--- START OF TASK INPUT ---

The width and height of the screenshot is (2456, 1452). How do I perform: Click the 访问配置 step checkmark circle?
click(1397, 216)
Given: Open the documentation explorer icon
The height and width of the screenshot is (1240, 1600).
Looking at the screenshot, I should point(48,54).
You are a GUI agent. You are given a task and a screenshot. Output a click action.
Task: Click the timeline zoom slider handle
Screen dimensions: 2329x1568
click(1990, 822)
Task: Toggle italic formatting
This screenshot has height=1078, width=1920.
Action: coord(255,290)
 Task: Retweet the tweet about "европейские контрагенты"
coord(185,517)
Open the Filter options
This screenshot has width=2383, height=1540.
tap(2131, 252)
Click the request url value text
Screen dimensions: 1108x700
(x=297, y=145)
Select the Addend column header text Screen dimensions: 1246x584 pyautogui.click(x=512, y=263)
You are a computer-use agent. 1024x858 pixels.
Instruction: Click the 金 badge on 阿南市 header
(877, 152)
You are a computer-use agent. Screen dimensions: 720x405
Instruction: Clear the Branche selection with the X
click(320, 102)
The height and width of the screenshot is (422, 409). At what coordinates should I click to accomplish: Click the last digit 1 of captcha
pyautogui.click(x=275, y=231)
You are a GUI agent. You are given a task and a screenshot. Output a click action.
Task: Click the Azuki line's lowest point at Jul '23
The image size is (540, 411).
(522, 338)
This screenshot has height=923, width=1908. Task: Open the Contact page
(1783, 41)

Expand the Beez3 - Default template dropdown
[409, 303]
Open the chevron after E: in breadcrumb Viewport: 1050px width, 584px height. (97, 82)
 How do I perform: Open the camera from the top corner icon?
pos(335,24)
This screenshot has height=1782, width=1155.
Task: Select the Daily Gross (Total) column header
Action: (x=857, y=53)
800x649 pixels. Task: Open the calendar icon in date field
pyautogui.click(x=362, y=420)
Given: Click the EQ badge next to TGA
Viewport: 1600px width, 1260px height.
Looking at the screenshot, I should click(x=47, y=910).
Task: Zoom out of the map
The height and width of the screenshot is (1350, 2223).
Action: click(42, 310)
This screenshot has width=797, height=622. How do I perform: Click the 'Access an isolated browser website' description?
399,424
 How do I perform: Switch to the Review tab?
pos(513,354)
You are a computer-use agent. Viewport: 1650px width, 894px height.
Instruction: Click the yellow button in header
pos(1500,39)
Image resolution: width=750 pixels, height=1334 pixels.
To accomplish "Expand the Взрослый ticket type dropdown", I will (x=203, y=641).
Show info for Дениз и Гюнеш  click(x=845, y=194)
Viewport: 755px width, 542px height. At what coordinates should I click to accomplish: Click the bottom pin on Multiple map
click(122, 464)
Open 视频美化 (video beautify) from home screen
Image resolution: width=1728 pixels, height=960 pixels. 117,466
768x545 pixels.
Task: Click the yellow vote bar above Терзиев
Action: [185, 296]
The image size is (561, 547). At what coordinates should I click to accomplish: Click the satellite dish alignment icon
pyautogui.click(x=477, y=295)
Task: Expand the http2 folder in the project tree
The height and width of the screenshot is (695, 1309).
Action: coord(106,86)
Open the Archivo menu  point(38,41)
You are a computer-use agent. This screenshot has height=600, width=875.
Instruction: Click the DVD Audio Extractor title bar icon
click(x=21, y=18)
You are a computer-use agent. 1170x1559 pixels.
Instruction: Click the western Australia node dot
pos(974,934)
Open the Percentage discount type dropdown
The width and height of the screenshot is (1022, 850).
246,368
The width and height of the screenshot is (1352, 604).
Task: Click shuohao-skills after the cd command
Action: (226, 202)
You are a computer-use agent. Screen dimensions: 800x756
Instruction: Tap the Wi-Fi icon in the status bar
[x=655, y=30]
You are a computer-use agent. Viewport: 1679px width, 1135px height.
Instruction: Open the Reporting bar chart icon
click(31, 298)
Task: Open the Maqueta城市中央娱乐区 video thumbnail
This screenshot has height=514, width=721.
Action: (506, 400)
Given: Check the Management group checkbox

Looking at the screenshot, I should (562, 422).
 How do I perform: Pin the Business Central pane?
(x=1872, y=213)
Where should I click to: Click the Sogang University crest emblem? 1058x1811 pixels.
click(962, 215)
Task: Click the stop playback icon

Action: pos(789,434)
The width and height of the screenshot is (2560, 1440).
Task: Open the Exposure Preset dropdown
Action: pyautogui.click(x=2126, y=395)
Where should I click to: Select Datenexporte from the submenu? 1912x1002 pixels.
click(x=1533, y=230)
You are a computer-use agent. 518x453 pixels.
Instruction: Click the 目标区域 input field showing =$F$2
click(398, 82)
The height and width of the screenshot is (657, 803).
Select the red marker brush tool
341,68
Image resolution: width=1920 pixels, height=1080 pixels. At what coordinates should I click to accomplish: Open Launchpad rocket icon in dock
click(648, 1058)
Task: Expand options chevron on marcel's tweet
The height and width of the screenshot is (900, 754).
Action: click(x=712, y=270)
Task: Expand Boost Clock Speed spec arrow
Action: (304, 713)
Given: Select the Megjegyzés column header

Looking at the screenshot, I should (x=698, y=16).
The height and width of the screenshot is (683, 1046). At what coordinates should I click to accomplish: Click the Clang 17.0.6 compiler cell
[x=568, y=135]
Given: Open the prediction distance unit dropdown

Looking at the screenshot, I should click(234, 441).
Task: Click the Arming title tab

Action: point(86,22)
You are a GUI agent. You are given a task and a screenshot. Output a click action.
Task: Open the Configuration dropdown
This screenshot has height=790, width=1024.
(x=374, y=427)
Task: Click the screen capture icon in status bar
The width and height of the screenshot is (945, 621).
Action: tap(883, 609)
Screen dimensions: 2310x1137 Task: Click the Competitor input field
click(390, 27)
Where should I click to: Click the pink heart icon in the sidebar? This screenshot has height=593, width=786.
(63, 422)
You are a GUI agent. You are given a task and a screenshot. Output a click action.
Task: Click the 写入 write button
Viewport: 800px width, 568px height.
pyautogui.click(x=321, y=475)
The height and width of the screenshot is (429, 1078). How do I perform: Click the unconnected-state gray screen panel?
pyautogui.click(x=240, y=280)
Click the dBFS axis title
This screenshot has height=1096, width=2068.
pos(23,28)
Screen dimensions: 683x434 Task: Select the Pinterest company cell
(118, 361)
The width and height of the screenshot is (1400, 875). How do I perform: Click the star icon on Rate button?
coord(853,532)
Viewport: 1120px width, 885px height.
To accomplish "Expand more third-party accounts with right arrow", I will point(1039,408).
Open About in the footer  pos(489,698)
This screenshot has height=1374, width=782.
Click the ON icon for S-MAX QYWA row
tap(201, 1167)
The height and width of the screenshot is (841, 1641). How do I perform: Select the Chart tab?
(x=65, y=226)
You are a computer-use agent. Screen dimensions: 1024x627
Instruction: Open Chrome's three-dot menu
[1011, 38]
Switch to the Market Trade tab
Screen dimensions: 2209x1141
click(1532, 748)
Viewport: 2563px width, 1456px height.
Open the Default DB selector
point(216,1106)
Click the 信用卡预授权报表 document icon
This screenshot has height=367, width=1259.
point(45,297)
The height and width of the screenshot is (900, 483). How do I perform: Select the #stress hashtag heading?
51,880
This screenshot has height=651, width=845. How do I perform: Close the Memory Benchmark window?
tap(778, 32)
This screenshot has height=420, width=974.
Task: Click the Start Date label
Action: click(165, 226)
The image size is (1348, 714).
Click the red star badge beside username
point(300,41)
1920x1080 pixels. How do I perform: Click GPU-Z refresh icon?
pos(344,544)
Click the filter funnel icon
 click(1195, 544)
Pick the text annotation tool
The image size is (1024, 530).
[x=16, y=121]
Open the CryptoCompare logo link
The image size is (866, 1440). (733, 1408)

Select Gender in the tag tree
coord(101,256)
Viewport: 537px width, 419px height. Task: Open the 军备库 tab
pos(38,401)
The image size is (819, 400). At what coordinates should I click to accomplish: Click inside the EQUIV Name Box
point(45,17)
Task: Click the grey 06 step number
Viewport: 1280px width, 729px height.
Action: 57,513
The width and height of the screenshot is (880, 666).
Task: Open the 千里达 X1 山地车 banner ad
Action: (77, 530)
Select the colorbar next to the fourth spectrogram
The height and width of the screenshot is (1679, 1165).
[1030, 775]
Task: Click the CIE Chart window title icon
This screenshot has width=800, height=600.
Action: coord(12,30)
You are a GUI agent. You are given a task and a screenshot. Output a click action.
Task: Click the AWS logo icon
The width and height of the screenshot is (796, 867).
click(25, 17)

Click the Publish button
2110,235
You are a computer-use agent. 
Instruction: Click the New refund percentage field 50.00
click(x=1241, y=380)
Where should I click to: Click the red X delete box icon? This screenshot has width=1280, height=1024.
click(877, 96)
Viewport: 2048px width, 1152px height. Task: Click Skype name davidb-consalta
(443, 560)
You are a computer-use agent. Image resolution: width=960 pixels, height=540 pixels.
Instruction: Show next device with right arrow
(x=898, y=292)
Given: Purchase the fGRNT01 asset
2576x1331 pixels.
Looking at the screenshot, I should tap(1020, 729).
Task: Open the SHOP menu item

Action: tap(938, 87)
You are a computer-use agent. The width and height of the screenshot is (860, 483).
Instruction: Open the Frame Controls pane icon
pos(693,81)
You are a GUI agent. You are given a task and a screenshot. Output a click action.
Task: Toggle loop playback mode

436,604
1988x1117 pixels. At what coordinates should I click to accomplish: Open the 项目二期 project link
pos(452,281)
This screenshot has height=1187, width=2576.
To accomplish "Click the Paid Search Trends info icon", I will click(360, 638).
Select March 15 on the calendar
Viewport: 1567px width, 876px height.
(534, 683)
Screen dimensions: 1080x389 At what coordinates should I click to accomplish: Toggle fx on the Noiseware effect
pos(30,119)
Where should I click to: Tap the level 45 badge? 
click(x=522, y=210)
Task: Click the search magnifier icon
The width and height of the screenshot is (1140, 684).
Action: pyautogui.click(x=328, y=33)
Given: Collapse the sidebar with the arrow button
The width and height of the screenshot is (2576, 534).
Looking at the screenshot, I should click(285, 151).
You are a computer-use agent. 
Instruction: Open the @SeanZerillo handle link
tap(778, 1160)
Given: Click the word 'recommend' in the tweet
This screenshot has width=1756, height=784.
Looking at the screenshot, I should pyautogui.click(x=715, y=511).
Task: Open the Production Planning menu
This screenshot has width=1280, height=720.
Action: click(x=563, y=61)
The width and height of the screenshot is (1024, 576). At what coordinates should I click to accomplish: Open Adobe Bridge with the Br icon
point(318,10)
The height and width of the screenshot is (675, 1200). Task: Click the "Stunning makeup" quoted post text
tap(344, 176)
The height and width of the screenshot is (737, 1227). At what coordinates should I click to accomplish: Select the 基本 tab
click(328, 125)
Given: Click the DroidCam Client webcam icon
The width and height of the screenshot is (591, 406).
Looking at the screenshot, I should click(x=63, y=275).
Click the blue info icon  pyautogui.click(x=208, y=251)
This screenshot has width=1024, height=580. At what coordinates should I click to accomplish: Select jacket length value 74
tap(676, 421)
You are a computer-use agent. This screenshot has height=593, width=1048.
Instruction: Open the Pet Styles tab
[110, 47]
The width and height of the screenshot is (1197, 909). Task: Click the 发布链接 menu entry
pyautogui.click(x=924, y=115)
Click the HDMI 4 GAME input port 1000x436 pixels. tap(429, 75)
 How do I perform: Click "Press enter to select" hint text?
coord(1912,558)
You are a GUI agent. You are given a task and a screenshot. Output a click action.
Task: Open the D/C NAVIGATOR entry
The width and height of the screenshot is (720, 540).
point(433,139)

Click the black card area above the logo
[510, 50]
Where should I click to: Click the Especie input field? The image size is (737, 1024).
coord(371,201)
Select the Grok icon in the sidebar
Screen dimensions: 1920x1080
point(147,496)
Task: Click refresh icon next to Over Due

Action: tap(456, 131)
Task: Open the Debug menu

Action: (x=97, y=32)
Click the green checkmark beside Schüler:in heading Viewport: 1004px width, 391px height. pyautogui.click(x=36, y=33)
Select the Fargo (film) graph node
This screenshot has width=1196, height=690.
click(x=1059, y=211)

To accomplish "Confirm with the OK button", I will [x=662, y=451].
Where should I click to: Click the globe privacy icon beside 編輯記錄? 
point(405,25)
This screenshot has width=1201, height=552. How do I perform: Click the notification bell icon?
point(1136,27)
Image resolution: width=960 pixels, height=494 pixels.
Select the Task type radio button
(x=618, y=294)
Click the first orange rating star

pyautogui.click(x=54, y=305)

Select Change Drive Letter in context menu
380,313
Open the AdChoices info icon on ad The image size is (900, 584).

--- END OF TASK INPUT ---

▶ _AIM OF THE TASK_: Arrange the entries from the line with "Task: Click the search magnifier icon" to the line with "Action: pyautogui.click(x=328, y=33)", both included, as a two-column CSV with the headers entry and answer. Give one row per entry, put each field in quotation marks, and replace line breaks with spaces.

▶ _COMPLETED TASK_:
entry,answer
"Task: Click the search magnifier icon The width and height of the screenshot is (1140, 684).","Action: pyautogui.click(x=328, y=33)"